Complicated

So my blood tests are back, and I have inherited multiple genetic blood clotting factors.   

Part of me had hoped this genetic ass-kicking would have passed me by, and I was pretty upset when the doctor was explaining it to me.  I finally asked him to write it all down and I would reflect and get back to him, and honestly nothing was processing anyway.  Furthermore, Tim is away on business, working 18 hour days, so I have been dealing with the aftermath alone.  I had to schedule 5 additional doctors appointments, yesterday.  That’s FIVE different doctors  prior to June 2.

To be detailed, I have:

1- Hetero Prothrombian Gene Mutation (also referred to as G2021A and/or Factor II)
2- Hetero MTHFR
3- CardioLipin IGM Autoantibodies at a 34, <10 is a good number.
4- Protein S Dificiency at a 53, just shy of the normal 60+
5- An LDL of 194, while all my other levels (triglycerides, etc) are average.

The top 4 are all “increased risk of blood clotting” and my LDL is also worrisome as both my parents, but more particularly my mother, had quadruple by-pass in their 50’s.   So increased risk of clotting, plus a family history of heart disease, is a shitty combination.  Simply put, blood clots can lead to heart attacks.

I am scared but trying to educate myself.  I am also in a precarious position.  The oral medicines (like blood thinners and cholesterol medicines)  prescribed to someone with my particular cocktail of blood clotting issues cannot be prescribed to someone who is trying to conceive.

In fact, if we choose to have children, it would be a high-risk preganancy, not just because of my “advanced age of 34/35″ – but because normal pregnancy increases your risk of clotting.    My factors contribute the risk of increased miscarriage, clotting in the placenta, throwing a clot during delivery, and a few other things.   To combat those possible outcomes, I would need to do blood thinner needles twice a day, while we try to conceive and during the entire pregnancy.    However, there is also a risk with the needles/injections too, like hemorraging and increased bleeding, etc.     In my online research, most of the women who have been diagnosed with the same, are discussing it in conjunction with infertility.  It seems people normally run this gambit of genetic testing, after multiple miscarriages.     Currently, my entire family is in the process of being tested, ever since my uncle was diagnosed with multiple genetic clotting mutations in the late 90’s.   In one respect I am lucky, I did not inherit all the factors he did – and my factors are heterozygous, meaning they only come from one parent – not both. 
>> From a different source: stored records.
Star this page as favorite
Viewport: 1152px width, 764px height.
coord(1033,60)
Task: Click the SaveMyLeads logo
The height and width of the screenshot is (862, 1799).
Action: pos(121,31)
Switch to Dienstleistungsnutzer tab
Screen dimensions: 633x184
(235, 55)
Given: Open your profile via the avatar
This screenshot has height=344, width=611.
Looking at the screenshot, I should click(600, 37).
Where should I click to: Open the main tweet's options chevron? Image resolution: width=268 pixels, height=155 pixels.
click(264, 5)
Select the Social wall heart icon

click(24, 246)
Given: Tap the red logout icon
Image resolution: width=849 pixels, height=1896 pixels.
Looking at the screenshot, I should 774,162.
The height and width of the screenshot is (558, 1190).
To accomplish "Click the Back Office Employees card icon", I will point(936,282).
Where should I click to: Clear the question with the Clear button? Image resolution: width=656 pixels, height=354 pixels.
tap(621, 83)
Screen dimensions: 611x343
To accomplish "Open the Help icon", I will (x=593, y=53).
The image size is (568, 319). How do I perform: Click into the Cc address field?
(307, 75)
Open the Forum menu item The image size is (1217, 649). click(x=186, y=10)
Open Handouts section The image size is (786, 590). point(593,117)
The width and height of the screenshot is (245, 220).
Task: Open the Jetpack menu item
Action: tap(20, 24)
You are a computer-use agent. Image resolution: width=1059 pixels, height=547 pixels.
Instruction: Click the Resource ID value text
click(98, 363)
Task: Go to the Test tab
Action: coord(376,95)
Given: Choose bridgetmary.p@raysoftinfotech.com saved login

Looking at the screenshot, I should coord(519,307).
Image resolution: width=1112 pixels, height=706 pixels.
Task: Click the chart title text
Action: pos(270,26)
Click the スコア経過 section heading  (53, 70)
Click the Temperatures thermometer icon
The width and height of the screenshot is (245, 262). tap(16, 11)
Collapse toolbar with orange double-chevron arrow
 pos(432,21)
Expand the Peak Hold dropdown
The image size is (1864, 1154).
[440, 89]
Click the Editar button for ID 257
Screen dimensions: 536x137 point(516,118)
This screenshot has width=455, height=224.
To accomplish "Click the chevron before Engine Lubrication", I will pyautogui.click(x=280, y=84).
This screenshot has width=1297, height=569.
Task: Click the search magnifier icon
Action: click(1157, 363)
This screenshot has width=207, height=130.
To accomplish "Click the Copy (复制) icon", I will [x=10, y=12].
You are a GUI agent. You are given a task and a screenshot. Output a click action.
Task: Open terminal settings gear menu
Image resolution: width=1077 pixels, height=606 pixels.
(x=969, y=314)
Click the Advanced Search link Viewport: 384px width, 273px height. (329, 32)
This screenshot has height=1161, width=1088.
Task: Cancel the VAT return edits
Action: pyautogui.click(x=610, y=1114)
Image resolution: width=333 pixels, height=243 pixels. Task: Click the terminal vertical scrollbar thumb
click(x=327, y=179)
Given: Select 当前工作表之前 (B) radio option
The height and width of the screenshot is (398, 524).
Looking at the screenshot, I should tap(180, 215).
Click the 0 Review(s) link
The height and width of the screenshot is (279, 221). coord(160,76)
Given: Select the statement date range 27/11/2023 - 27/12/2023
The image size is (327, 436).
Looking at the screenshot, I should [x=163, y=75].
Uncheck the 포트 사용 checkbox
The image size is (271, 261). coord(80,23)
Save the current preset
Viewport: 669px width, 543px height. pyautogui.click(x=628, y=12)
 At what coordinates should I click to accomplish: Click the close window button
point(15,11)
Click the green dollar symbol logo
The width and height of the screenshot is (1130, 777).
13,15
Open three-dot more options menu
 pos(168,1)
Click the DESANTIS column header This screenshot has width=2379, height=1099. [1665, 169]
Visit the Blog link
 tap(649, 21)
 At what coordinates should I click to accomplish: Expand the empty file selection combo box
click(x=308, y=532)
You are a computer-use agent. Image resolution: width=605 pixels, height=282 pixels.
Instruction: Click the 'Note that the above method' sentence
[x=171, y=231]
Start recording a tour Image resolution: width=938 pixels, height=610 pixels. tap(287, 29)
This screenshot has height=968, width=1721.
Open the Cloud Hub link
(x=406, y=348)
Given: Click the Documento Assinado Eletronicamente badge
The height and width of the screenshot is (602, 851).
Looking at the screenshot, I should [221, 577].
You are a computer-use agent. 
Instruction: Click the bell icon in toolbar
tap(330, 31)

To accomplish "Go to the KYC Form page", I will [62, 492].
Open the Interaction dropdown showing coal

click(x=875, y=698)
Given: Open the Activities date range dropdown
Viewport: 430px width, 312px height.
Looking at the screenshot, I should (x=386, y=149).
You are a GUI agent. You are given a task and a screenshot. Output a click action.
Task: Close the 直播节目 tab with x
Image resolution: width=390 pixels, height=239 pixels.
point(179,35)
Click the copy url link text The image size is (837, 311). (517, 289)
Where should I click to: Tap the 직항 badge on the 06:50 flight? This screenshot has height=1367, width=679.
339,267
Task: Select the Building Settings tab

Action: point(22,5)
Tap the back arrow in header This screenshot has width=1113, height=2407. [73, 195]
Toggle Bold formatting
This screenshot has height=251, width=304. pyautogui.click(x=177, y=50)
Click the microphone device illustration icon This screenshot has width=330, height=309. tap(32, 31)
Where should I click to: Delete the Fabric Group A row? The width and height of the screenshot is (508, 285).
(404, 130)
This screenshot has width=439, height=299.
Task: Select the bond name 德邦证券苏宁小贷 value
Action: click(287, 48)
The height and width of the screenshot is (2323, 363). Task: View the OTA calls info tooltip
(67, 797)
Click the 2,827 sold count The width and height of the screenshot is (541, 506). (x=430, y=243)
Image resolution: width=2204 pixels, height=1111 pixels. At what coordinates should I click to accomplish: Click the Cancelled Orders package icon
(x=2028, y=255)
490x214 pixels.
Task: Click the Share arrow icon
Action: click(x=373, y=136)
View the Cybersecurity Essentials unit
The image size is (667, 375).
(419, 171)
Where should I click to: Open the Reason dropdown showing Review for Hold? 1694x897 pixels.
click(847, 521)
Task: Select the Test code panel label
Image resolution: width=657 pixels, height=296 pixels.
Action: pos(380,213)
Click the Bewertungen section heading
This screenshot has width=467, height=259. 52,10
I often wonder if there is a cosmic agenda?  What if after I had gotten married at 25 we had immediately attempted to have children?  I would have put myself and any possible babies at great risk.  Furthermore,  my husband and I have always been against the birth control pill.   A woman with the prothrombin gene mutation who uses oral contraceptives has a risk for deep vein clotting sixteenfold.  16x.  Damn.   Birth control could have triggered a clot for me!   Maybe everything really does happen for a reason.

As we are not currently trying to conceive, I  am learning what my risks are HERE AND NOW.    In the meantime,  I have been prescribed folate, baby asprin, and omega 3’s.  I have had to change my diet and increase my phsyical activity.   I have to inject myself with blood thinners before airline flights and long car rides.  And I just scheduled an appointment with a second hemotologist — second opinions are always a good idea.  There is not much I can do but protect myself.  In fact,  I am still reacting, reflecting and researching.  It’s still to new to me.